REQUIRED WORK » Beginning with the line that holds "The height and", write out each line exactly as it stands until the end of the data, and include no pictures.

EXERCISE DATA »
--- --- ---

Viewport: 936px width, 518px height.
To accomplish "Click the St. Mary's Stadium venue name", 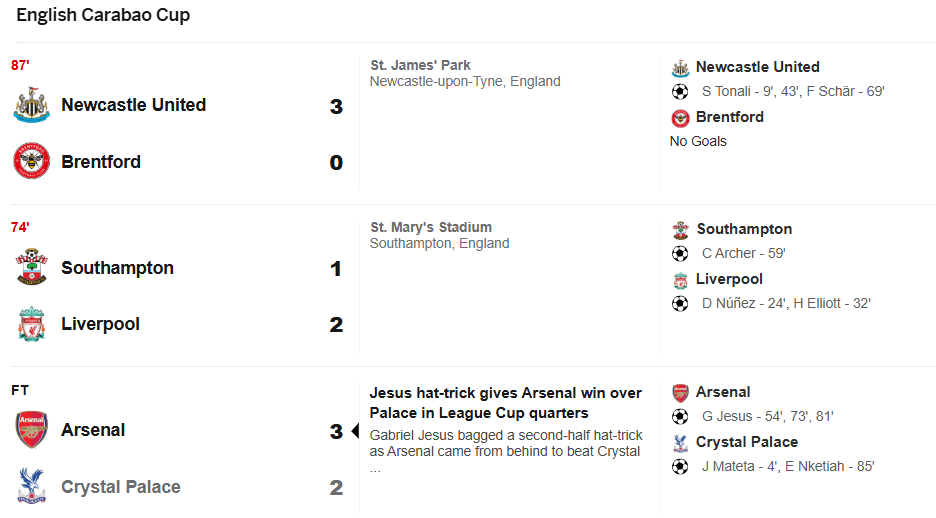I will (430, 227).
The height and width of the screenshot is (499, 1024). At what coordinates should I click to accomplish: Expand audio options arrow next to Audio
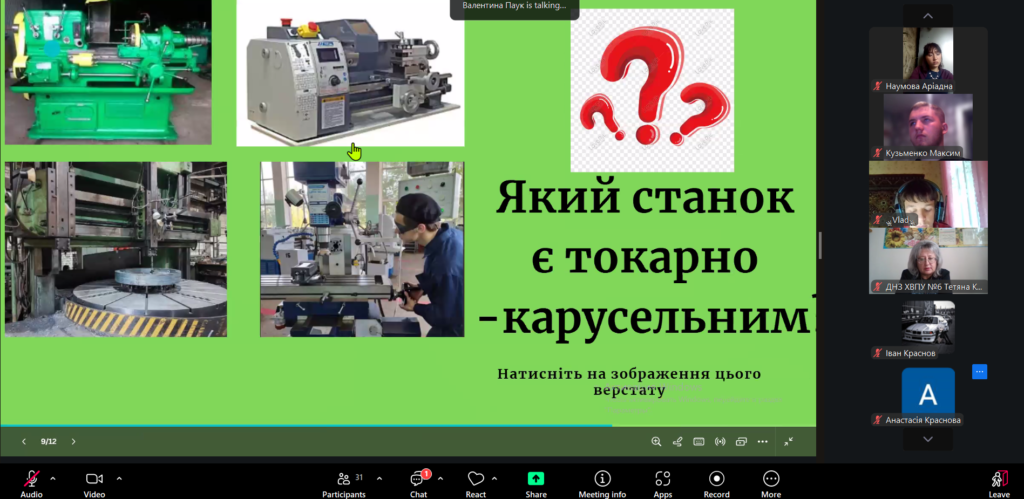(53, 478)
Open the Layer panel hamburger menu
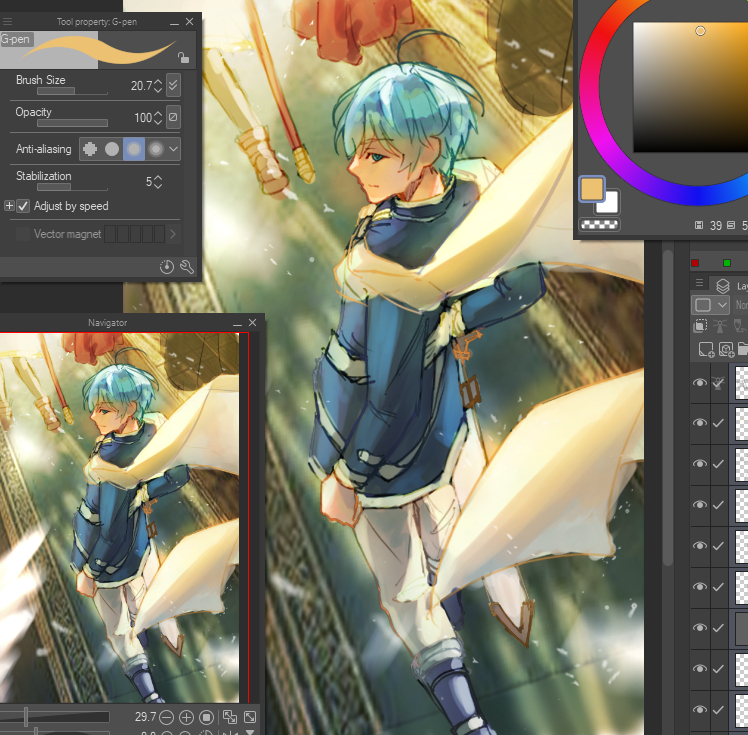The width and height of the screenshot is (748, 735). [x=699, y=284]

--- --- ---

ANSWER TO THIS EXERCISE »
The height and width of the screenshot is (499, 1024). At what coordinates should I click to accomplish: Expand audio options arrow next to Audio
(53, 478)
Open the Layer panel hamburger menu
The width and height of the screenshot is (748, 735). [x=699, y=284]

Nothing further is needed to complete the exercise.